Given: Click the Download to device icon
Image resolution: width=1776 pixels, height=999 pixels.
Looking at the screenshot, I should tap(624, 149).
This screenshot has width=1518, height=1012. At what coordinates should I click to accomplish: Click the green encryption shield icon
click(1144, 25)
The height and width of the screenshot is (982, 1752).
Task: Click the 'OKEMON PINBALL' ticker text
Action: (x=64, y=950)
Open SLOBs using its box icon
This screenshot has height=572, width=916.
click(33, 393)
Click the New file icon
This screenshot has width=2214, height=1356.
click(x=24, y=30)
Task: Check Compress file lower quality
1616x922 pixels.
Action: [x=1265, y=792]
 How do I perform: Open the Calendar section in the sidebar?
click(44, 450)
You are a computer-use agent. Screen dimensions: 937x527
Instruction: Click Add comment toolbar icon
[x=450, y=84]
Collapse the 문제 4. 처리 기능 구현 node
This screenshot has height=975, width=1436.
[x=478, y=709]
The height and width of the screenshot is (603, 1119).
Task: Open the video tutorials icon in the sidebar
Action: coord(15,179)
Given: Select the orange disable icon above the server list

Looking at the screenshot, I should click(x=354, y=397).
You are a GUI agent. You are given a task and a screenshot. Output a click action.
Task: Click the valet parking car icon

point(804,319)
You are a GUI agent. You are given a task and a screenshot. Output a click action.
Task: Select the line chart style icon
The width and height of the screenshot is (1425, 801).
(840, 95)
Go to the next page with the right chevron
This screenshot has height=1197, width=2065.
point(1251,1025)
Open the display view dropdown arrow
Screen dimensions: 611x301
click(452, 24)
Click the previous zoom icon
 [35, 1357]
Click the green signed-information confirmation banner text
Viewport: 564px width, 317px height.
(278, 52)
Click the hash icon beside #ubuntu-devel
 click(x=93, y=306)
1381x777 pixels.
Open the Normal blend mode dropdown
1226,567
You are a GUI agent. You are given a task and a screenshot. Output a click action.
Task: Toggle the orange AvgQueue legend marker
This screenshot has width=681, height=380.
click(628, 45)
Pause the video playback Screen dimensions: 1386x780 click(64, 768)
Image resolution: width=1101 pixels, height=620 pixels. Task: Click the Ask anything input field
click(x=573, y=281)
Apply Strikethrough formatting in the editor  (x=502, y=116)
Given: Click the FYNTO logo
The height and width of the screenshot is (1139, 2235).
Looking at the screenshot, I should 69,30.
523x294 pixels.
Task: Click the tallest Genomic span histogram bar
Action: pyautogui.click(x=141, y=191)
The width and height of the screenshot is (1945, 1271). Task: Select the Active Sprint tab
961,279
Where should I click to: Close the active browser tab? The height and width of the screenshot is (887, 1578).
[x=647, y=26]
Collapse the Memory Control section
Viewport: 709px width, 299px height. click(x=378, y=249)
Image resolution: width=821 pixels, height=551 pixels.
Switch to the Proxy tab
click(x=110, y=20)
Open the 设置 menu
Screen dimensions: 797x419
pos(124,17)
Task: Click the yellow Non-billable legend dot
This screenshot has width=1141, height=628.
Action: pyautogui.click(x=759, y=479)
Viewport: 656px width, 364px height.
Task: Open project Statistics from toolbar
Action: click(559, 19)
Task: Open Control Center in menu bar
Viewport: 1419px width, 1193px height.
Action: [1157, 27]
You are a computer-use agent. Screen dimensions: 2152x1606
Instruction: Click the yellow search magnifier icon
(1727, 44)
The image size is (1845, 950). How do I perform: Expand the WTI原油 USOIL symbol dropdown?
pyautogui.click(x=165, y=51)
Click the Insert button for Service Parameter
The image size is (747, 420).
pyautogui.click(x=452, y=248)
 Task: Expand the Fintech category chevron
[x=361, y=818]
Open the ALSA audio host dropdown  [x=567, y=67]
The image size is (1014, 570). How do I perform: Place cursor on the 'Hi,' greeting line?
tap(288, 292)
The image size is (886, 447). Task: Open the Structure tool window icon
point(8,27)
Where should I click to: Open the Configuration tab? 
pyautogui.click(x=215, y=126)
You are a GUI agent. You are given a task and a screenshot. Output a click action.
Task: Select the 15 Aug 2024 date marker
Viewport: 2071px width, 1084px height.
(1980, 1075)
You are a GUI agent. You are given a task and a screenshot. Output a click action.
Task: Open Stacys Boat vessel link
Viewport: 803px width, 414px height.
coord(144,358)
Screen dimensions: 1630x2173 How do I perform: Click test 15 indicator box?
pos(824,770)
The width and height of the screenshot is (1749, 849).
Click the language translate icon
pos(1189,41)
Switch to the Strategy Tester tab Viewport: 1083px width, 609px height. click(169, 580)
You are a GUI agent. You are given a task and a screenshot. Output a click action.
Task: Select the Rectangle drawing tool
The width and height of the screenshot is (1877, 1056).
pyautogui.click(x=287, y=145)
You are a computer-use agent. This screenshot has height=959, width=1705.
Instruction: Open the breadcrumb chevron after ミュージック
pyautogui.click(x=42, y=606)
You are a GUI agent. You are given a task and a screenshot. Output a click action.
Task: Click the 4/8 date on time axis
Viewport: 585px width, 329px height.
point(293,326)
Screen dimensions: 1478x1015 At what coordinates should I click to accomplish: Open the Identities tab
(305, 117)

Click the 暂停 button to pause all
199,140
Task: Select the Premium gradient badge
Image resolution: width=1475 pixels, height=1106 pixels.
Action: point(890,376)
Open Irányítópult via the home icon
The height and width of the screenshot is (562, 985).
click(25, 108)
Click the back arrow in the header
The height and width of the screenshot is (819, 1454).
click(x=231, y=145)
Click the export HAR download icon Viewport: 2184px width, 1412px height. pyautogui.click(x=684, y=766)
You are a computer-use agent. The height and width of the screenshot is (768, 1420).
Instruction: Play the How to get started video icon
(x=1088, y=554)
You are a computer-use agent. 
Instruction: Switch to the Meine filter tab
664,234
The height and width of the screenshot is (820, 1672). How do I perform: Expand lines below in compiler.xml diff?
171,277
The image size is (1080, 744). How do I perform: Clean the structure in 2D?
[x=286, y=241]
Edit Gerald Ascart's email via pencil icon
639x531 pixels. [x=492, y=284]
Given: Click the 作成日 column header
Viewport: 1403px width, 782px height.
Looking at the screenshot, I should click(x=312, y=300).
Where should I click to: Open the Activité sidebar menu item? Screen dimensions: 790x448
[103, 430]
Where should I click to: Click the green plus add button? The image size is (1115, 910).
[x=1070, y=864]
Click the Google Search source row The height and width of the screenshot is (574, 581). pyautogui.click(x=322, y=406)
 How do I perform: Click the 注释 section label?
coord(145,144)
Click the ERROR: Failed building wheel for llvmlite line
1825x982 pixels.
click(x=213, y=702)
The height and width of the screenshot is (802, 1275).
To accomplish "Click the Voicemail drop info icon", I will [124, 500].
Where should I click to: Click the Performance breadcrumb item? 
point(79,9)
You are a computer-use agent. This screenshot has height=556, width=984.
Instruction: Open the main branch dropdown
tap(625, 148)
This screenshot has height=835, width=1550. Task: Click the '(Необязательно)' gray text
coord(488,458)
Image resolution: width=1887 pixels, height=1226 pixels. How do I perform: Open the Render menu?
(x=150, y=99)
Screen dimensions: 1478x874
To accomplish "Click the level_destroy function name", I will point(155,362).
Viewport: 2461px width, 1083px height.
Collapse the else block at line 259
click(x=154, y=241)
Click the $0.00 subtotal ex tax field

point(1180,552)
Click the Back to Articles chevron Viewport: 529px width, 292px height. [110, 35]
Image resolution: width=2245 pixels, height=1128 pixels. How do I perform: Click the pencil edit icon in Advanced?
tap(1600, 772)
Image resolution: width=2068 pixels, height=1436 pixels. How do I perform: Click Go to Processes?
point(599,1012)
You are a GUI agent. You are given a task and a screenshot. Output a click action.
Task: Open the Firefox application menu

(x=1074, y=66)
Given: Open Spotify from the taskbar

══════════════════════════════

TASK GOAL: Write out the data above again, word for word.

SOLUTION TO THE EXERCISE:
Given: Click the Download to device icon
Image resolution: width=1776 pixels, height=999 pixels.
Looking at the screenshot, I should tap(624, 149).
This screenshot has width=1518, height=1012. At what coordinates should I click to accomplish: Click the green encryption shield icon
click(1144, 25)
The height and width of the screenshot is (982, 1752).
Task: Click the 'OKEMON PINBALL' ticker text
Action: (x=64, y=950)
Open SLOBs using its box icon
This screenshot has height=572, width=916.
click(33, 393)
Click the New file icon
This screenshot has width=2214, height=1356.
click(x=24, y=30)
Task: Check Compress file lower quality
1616x922 pixels.
Action: [x=1265, y=792]
 How do I perform: Open the Calendar section in the sidebar?
click(44, 450)
You are a computer-use agent. Screen dimensions: 937x527
Instruction: Click Add comment toolbar icon
[x=450, y=84]
Collapse the 문제 4. 처리 기능 구현 node
This screenshot has height=975, width=1436.
[x=478, y=709]
The height and width of the screenshot is (603, 1119).
Task: Open the video tutorials icon in the sidebar
Action: coord(15,179)
Given: Select the orange disable icon above the server list

Looking at the screenshot, I should click(x=354, y=397).
You are a GUI agent. You are given a task and a screenshot. Output a click action.
Task: Click the valet parking car icon

point(804,319)
You are a GUI agent. You are given a task and a screenshot. Output a click action.
Task: Select the line chart style icon
The width and height of the screenshot is (1425, 801).
(840, 95)
Go to the next page with the right chevron
This screenshot has height=1197, width=2065.
point(1251,1025)
Open the display view dropdown arrow
Screen dimensions: 611x301
click(452, 24)
Click the previous zoom icon
 [35, 1357]
Click the green signed-information confirmation banner text
Viewport: 564px width, 317px height.
(278, 52)
Click the hash icon beside #ubuntu-devel
 click(x=93, y=306)
1381x777 pixels.
Open the Normal blend mode dropdown
1226,567
You are a GUI agent. You are given a task and a screenshot. Output a click action.
Task: Toggle the orange AvgQueue legend marker
This screenshot has width=681, height=380.
click(628, 45)
Pause the video playback Screen dimensions: 1386x780 click(64, 768)
Image resolution: width=1101 pixels, height=620 pixels. Task: Click the Ask anything input field
click(x=573, y=281)
Apply Strikethrough formatting in the editor  (x=502, y=116)
Given: Click the FYNTO logo
The height and width of the screenshot is (1139, 2235).
Looking at the screenshot, I should 69,30.
523x294 pixels.
Task: Click the tallest Genomic span histogram bar
Action: pyautogui.click(x=141, y=191)
The width and height of the screenshot is (1945, 1271). Task: Select the Active Sprint tab
961,279
Where should I click to: Close the active browser tab? The height and width of the screenshot is (887, 1578).
[x=647, y=26]
Collapse the Memory Control section
Viewport: 709px width, 299px height. click(x=378, y=249)
Image resolution: width=821 pixels, height=551 pixels.
Switch to the Proxy tab
click(x=110, y=20)
Open the 设置 menu
Screen dimensions: 797x419
pos(124,17)
Task: Click the yellow Non-billable legend dot
This screenshot has width=1141, height=628.
Action: pyautogui.click(x=759, y=479)
Viewport: 656px width, 364px height.
Task: Open project Statistics from toolbar
Action: click(559, 19)
Task: Open Control Center in menu bar
Viewport: 1419px width, 1193px height.
Action: [1157, 27]
You are a computer-use agent. Screen dimensions: 2152x1606
Instruction: Click the yellow search magnifier icon
(1727, 44)
The image size is (1845, 950). How do I perform: Expand the WTI原油 USOIL symbol dropdown?
pyautogui.click(x=165, y=51)
Click the Insert button for Service Parameter
The image size is (747, 420).
pyautogui.click(x=452, y=248)
 Task: Expand the Fintech category chevron
[x=361, y=818]
Open the ALSA audio host dropdown  [x=567, y=67]
The image size is (1014, 570). How do I perform: Place cursor on the 'Hi,' greeting line?
tap(288, 292)
The image size is (886, 447). Task: Open the Structure tool window icon
point(8,27)
Where should I click to: Open the Configuration tab? 
pyautogui.click(x=215, y=126)
You are a GUI agent. You are given a task and a screenshot. Output a click action.
Task: Select the 15 Aug 2024 date marker
Viewport: 2071px width, 1084px height.
(1980, 1075)
You are a GUI agent. You are given a task and a screenshot. Output a click action.
Task: Open Stacys Boat vessel link
Viewport: 803px width, 414px height.
coord(144,358)
Screen dimensions: 1630x2173 How do I perform: Click test 15 indicator box?
pos(824,770)
The width and height of the screenshot is (1749, 849).
Click the language translate icon
pos(1189,41)
Switch to the Strategy Tester tab Viewport: 1083px width, 609px height. click(169, 580)
You are a GUI agent. You are given a task and a screenshot. Output a click action.
Task: Select the Rectangle drawing tool
The width and height of the screenshot is (1877, 1056).
pyautogui.click(x=287, y=145)
You are a computer-use agent. This screenshot has height=959, width=1705.
Instruction: Open the breadcrumb chevron after ミュージック
pyautogui.click(x=42, y=606)
You are a GUI agent. You are given a task and a screenshot. Output a click action.
Task: Click the 4/8 date on time axis
Viewport: 585px width, 329px height.
point(293,326)
Screen dimensions: 1478x1015 At what coordinates should I click to accomplish: Open the Identities tab
(305, 117)

Click the 暂停 button to pause all
199,140
Task: Select the Premium gradient badge
Image resolution: width=1475 pixels, height=1106 pixels.
Action: point(890,376)
Open Irányítópult via the home icon
The height and width of the screenshot is (562, 985).
click(25, 108)
Click the back arrow in the header
The height and width of the screenshot is (819, 1454).
click(x=231, y=145)
Click the export HAR download icon Viewport: 2184px width, 1412px height. pyautogui.click(x=684, y=766)
You are a computer-use agent. The height and width of the screenshot is (768, 1420).
Instruction: Play the How to get started video icon
(x=1088, y=554)
You are a computer-use agent. 
Instruction: Switch to the Meine filter tab
664,234
The height and width of the screenshot is (820, 1672). How do I perform: Expand lines below in compiler.xml diff?
171,277
The image size is (1080, 744). How do I perform: Clean the structure in 2D?
[x=286, y=241]
Edit Gerald Ascart's email via pencil icon
639x531 pixels. [x=492, y=284]
Given: Click the 作成日 column header
Viewport: 1403px width, 782px height.
Looking at the screenshot, I should click(x=312, y=300).
Where should I click to: Open the Activité sidebar menu item? Screen dimensions: 790x448
[103, 430]
Where should I click to: Click the green plus add button? The image size is (1115, 910).
[x=1070, y=864]
Click the Google Search source row The height and width of the screenshot is (574, 581). pyautogui.click(x=322, y=406)
 How do I perform: Click the 注释 section label?
coord(145,144)
Click the ERROR: Failed building wheel for llvmlite line
1825x982 pixels.
click(x=213, y=702)
The height and width of the screenshot is (802, 1275).
To accomplish "Click the Voicemail drop info icon", I will [124, 500].
Where should I click to: Click the Performance breadcrumb item? 
point(79,9)
You are a computer-use agent. This screenshot has height=556, width=984.
Instruction: Open the main branch dropdown
tap(625, 148)
This screenshot has height=835, width=1550. Task: Click the '(Необязательно)' gray text
coord(488,458)
Image resolution: width=1887 pixels, height=1226 pixels. How do I perform: Open the Render menu?
(x=150, y=99)
Screen dimensions: 1478x874
To accomplish "Click the level_destroy function name", I will point(155,362).
Viewport: 2461px width, 1083px height.
Collapse the else block at line 259
click(x=154, y=241)
Click the $0.00 subtotal ex tax field

point(1180,552)
Click the Back to Articles chevron Viewport: 529px width, 292px height. [110, 35]
Image resolution: width=2245 pixels, height=1128 pixels. How do I perform: Click the pencil edit icon in Advanced?
tap(1600, 772)
Image resolution: width=2068 pixels, height=1436 pixels. How do I perform: Click Go to Processes?
point(599,1012)
You are a GUI agent. You are given a task and a screenshot. Output a click action.
Task: Open the Firefox application menu

(x=1074, y=66)
Given: Open Spotify from the taskbar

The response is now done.